Wie auch immer. Ich bin endlich in VIETNAM! Es hat eine unglaublich hohe Luftfeuchtigkeit und meine Kleidung ist ständig feucht und klebt an meiner Haut. Mein erster Eindruck von Vietnam ist Überraschung darüber wie, für Südostasien, organisiert und sauber es hier ist. Ich bin in einem netten kleinen Hostel und versuche mich an die 19 Stunden Zeitunterschied von Hawaii zu gewöhnen. Heute bin ich schon um 5 Uhr morgens aufgewacht, bin durch die Stadt gelaufen und habe mir eine Vorstellung im berühmten Wasserpuppentheater angesehen.



Die nächsten 5 Tage verbringe ich segelnd in Ha Long Bay oder wandernd im Norden Vietnams in SaPa. Ich melde mich sobald ich wieder zurück bin und Facebook wieder funkioniert.

2011-05-08

Die Verwandlung beginnt


Ich bin mittlerweile bei Tag 65 meiner Reise angekommen und erste Veränderungen machen sich bemerkbar. Ich habe die Vermutung, dass ich mich verwandle - in eine Weltreisende!

Während ich in den Monaten der Vorbereitung gar nicht genug planen konnte und mir Reiseführer für zu besuchende Länder kaufte, kann ich jetzt gar nicht wenig genug planen. Ich erinnere mich immer wieder gerne an den Moment, in dem erste Anzeichen meiner Verwandlung sichtbar wurden. Mein erster Tag in New York, als ich meinen Rechner herausgezogen habe, um eine Excelliste mit zu planenden Aktivitäten zu erstellen. Laut meiner Planung hatte ich 10 Tage in New York, gegliedert nach morgens, mittags, abends, und unterschiedliche Aktivitäten und Treffen unterzubringen. Ich fing an alle einzutragen, als es mir plötzlich wie Schuppen von den Augen fiel: 

Ich bin im Urlaub. Ich bin im Urlaub für ein ganzes Jahr. Ich habe keinerlei Verpflichtungen. Ich muss GAR nichts.

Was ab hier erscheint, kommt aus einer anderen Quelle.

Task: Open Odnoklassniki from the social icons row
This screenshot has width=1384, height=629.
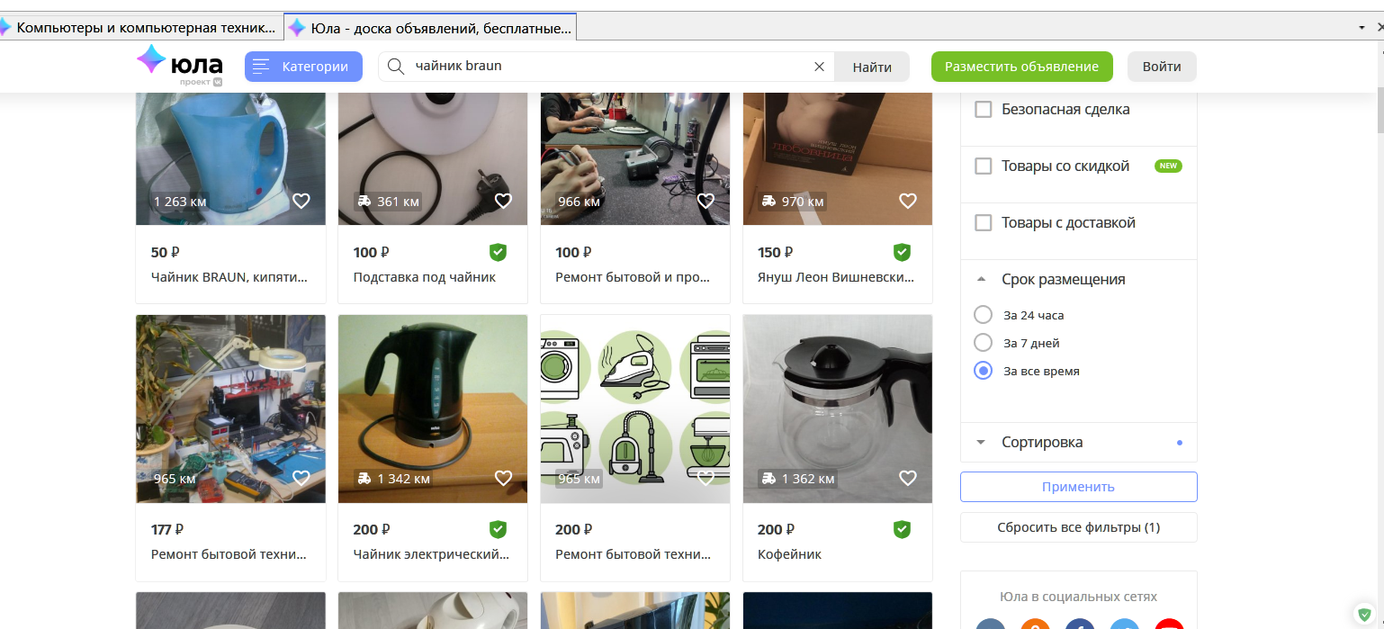Action: tap(1034, 625)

Also PC zugeklappt (natürlich vorher noch abgespeichert) und versucht ausnahmsweise mal nicht zu organisieren. Die ersten Wochen nach diesem Zeitpunkt musste ich mich immer daran erinnern nicht zu viel vorauszuplanen. Mittlerweile  ist mir diese Haltung schon in Fleisch und Blut übergegangen. So weiß ich jetzt oft nicht wo ich am nächsten Tag schlafe, geschweige denn was ich in einer Woche tue. Ich bin angekommen. Ich bin spontan.



Durch diese innere Haltung kann ich Dinge erleben, die sonst nicht möglich gewesen wären. Mich fragen immer wieder Leute, ob ich keine Angst habe vor all den Gefahren, denen ich möglicherweise ausgesetzt bin. Dazu sage ich: Ich habe keine Zeit darüber nachzudenken. Und nein, ich habe keine Angst. Dann sagen die Leute sie fänden es bewundernswert, wie ich das mache. Und darauf kann ich nur sagen: Ich bin als Planer geboren und habe mich dazu entschieden es nicht mehr zu sein. Diese Entscheidung macht mich in meiner aktuellen Situation zufrieden.

Weil ich nicht mehr plane, habe ich oft das Gefühl einfach mitzufließen und leicht neben mir zu stehen. Oft wirken Ereignisse auf mich surreal. So war ich auf einer Party von einem Mädchen, das ich nicht kannte, mit Leuten, die ich nicht kannte und habe mit ihrem Welpen gespielt und ihre Torte gegessen. Oder war gestern auf der Geburtstagsparty eines 2-jährigen und wurde „pretty big girl“ genannt, von Kindern an der Hand genommen und zum Spielen aufgefordert. Und während ich nicht verstehe was genau geschieht, sehe ich mich um und stelle fest, dass ich Teil von etwas tollem, neuem bin. Solche Momente werden für mich immer unvergesslich bleiben. Und eines ist sicher – Geplant war das nicht.